Segment Start: EXERCISE DATA

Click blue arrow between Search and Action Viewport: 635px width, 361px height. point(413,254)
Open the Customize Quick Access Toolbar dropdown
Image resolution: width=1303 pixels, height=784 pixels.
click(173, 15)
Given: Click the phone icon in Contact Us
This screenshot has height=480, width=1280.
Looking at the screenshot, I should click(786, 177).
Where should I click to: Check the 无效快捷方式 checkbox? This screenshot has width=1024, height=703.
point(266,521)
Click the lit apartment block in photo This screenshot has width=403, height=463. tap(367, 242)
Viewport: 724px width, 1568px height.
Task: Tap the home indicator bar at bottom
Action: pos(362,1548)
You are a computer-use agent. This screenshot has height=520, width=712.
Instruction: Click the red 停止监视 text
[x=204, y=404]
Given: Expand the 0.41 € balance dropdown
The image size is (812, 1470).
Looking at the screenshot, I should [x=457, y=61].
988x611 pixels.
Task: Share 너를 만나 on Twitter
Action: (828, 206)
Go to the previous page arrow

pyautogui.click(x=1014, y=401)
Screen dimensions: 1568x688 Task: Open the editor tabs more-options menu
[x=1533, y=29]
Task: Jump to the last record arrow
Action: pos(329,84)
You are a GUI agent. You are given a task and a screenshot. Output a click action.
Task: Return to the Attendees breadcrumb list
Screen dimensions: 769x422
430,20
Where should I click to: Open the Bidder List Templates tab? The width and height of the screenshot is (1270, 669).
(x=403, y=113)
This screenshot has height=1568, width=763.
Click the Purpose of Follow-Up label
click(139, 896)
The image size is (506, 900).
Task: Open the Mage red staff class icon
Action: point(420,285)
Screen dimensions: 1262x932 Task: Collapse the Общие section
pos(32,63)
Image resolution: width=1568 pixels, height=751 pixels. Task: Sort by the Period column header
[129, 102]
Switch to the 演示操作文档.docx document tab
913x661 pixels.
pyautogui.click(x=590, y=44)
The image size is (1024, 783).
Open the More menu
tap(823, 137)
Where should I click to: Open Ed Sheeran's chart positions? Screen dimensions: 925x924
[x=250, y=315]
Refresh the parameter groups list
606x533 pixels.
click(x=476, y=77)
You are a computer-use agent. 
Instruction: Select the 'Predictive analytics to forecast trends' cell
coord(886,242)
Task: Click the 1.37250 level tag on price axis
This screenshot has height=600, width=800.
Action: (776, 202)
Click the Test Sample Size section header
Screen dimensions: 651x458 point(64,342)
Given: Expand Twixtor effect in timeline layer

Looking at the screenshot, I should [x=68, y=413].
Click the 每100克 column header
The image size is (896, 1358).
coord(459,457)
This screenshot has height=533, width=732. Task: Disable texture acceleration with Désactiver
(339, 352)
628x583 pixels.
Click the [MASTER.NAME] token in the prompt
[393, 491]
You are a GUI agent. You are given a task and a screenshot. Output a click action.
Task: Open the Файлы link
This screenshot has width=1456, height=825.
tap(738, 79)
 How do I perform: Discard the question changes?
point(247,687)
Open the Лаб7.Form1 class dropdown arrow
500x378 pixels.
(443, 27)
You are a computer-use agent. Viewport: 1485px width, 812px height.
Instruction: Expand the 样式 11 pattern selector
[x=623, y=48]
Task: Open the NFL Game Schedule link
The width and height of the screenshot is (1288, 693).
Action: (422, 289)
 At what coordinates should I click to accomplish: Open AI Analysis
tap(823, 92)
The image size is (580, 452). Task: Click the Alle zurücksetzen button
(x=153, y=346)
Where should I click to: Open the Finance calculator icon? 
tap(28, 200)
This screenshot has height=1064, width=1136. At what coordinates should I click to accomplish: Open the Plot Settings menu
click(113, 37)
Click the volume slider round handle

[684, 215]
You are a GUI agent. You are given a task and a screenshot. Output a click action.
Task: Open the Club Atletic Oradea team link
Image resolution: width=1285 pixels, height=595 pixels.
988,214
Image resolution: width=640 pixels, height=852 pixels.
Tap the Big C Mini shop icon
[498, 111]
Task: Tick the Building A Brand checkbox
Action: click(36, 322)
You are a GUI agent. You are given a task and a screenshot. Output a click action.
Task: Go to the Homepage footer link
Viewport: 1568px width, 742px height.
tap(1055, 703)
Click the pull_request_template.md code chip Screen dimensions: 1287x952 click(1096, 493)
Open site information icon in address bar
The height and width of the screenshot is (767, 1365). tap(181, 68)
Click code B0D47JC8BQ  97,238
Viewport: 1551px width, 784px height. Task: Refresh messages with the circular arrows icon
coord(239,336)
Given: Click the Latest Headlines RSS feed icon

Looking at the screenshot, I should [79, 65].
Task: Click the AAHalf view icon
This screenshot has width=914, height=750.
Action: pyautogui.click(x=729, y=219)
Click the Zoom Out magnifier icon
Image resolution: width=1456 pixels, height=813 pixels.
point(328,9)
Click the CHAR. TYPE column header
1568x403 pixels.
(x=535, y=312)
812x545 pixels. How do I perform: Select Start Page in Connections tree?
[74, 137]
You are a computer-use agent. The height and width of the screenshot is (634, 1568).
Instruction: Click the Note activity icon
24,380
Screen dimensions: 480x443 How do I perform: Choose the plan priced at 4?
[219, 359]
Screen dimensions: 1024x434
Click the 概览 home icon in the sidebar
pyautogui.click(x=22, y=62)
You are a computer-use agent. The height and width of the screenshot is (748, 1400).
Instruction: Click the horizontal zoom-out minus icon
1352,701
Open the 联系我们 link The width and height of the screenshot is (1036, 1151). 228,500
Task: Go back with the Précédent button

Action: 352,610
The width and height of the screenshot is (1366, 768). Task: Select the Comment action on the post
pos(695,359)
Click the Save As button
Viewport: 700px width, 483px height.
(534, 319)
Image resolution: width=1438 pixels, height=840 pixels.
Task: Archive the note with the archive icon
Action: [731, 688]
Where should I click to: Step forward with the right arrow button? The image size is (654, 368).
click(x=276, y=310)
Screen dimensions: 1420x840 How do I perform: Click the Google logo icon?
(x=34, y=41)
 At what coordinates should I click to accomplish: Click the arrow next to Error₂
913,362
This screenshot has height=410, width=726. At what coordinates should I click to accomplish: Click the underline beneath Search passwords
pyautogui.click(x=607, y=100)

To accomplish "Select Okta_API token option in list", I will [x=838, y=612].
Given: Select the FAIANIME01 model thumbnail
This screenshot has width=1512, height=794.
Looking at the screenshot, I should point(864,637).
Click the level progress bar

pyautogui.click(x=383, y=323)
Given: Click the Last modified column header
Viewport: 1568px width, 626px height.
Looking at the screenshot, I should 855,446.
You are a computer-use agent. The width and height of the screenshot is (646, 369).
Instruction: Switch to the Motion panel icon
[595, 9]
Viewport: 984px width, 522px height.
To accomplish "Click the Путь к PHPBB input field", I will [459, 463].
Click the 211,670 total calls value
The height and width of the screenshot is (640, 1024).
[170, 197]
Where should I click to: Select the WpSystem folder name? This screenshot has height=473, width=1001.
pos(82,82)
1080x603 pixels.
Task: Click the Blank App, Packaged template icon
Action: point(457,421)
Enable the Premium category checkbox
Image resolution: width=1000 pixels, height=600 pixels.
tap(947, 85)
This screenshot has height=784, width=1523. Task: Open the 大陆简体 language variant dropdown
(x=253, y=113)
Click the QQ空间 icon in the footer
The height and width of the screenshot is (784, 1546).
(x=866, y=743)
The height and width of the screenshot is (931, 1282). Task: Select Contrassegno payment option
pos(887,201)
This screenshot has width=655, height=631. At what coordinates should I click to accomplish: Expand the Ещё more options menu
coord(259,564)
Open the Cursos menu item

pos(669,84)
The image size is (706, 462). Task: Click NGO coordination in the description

Segment End: EXERCISE DATA

WHAT THIS TASK INVOLVES
Filter the records above for "footer" and copy every matching line.

RESULT BELOW
Task: Go to the Homepage footer link
Click the QQ空间 icon in the footer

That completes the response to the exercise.